Look, when you have all those really big space-guns that can't be used inside your galaxy just begging to be used you tend to just take your opportunities as they come. Sure, it may mean needing to act a little more altruistically than you prefer every now and then, but come on - the KABOOM is worth it.
 
throwing ideas here.
Hum what about Avernus and the other daemon world in our sector? I not sure but did the nids like psykers (as food and resources)? if yes, Avernus is the best and worse possible location to it to go.

Even more so if the nids just tried to find to where one of their queens went as see Avernus.

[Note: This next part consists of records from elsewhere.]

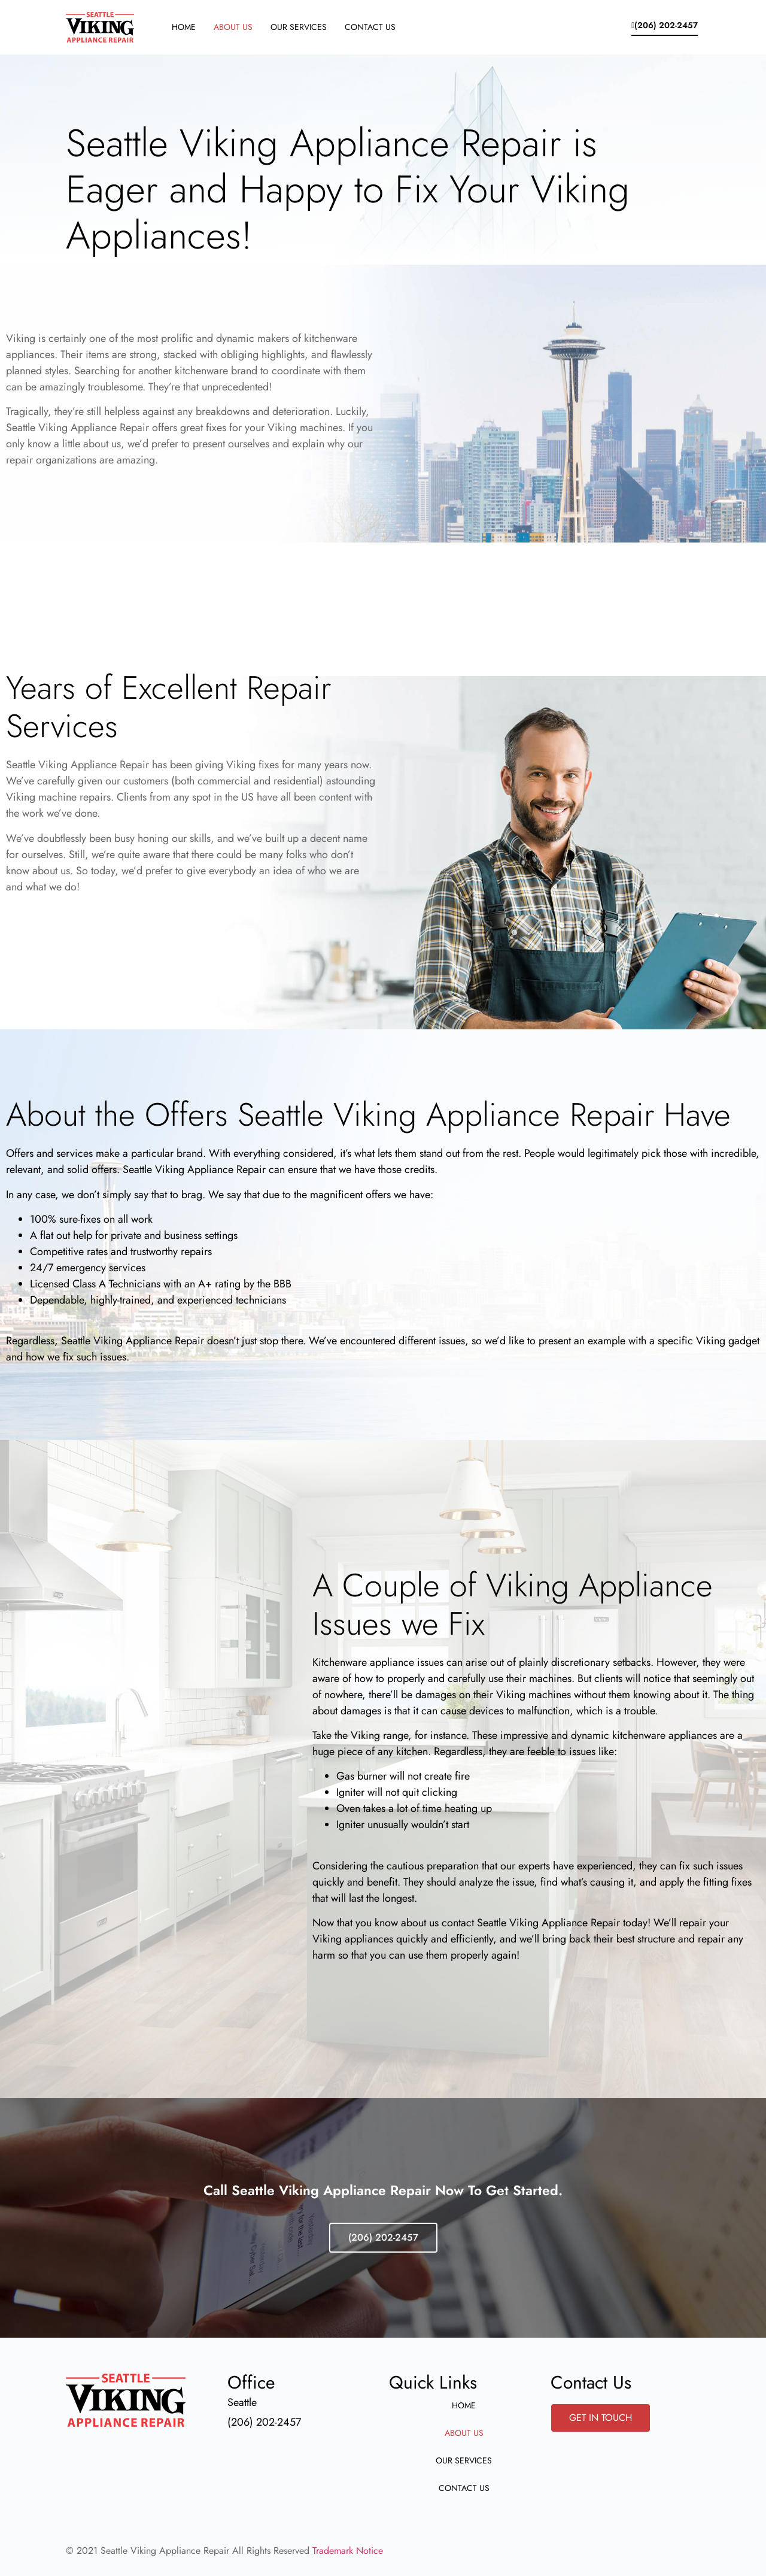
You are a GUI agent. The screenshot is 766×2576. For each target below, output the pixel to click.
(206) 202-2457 (383, 2237)
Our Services (298, 27)
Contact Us (370, 27)
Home (184, 27)
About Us (233, 27)
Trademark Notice (347, 2550)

Those poor bastards think Avernus is food?
 
[X] Plan: Regular Redeployment
-[X] Launch spoiling attacks at all minor landings- moderately slows landings, suffer medium casualties, increases mobility of forces outside of primary landing area, near certain success, can be chosen with another option
-[X] Launch a spoiling attack at three major landings- significantly slows landings, suffer major casualties, high chance of success
-[X] redeploy regulars to near primary landing zone- move half your regular forces into cities and hives just outside primary landing zone (86 armies), medium casualties, medium of success
-[X] redeploy elites to near primary landing zone- move your elite forces into cities and hives just outside primary landing zone (18.5 armies), very low casualties, high chance of success
-[X] High- Reinforce the front lines with a significant force including a large number of elites in an effort to hold back the Tryanids for an extended period
-[X] Deploy one synapse poison and one genestealer poison during the spoiler attacks

Reasoning

Spoiler attacks on all the minor sites and three major sites, this will allow our regulars to redeploy with less casualties and significantly slow down the landings. Redeploying the regulars to the hives and cities closest to the major landings will place the bulk of our armies closer to the landings whilst keeping them behind significant defenses. I set the defense to high to take advantage of our spoiler attacks disrupting their landings to slow down their early advance as much as possible before they establish full planetside bandwidth and biomass. I think using the genesatealer and synapse poisons is a good idea to assist the spoiler attacks giving our troops a bonus against the most common foot troops and the synapse creatures holding everything together.
OK might as well post this whilst I have time, still not sure on the poisons so I'm open to comment's and suggestions on them.